Activation Energy for the Desorption of Carbon Dioxide from Oxygen-Covered Silver

Abstract

The thermal desorption of carbon dioxide from an oxygen-covered silver powder was studied from 25 ° to 150 °C by applying a nominal heating rate of 2 °C/min and measuring the mass lost with a vacuum microbalance. A maximum rate of desorption was reached at 49 °C and the desorption was completed at about 100 °C. The temperature at which the maximum rate of desorption occurred was independent of the initial coverage of carbon dioxide to within 2 °C. However, the data could not be simply explained by a fit to the first order Wigner–Polanyi desorption equation, in which it is assumed that the frequency factor (ν) and the desorption energy (E) are independent of coverage and temperature.
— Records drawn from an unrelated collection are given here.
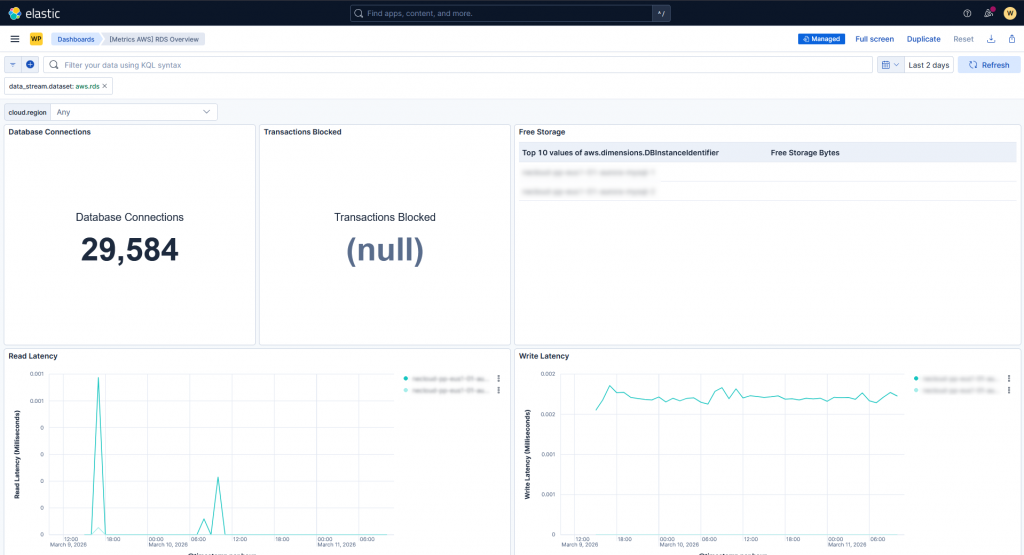Open the filter options menu dropdown
1024x555 pixels.
coord(14,65)
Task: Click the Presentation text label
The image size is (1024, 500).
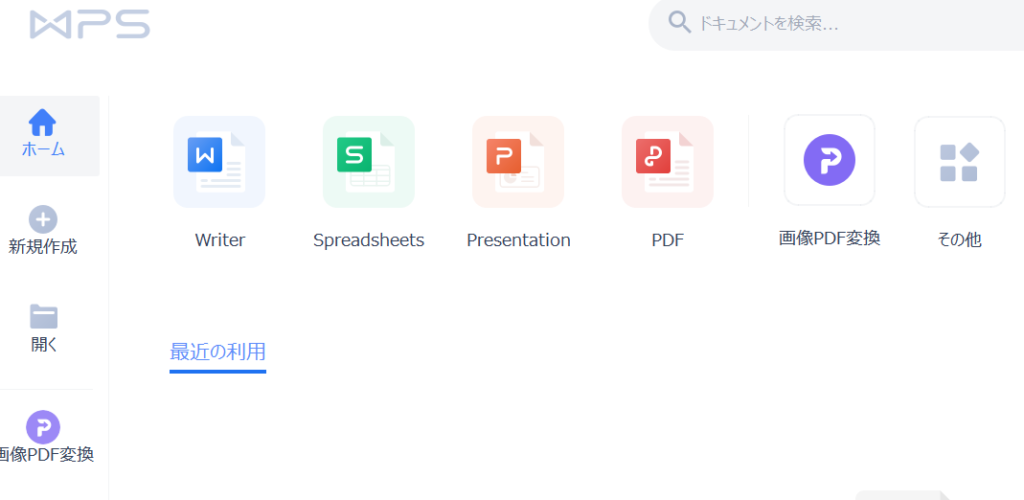Action: click(x=518, y=240)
Beyond the maximum, a slow decrease in the experimental rate of desorption, which was found in contrast to the usual sharp cutoff for a first order process, was attributed to desorbing oxygen, readsorption of carbon dioxide, or a variation of E at low coverages. Parallel studies with a residual gas analyzer showed that small quantities of oxygen were desorbed in addition to the carbon dioxide. The experimental desorption curve could be fit to the Wigner–Polanyi equation by assuming that the desorption consisted of all the adsorbed carbon dioxide and a small amount of oxygen. The desorption parameters for carbon dioxide which were obtained ranged from E = 20 to 24 kcal/mol and ν = 1011 to 1013 sec−1.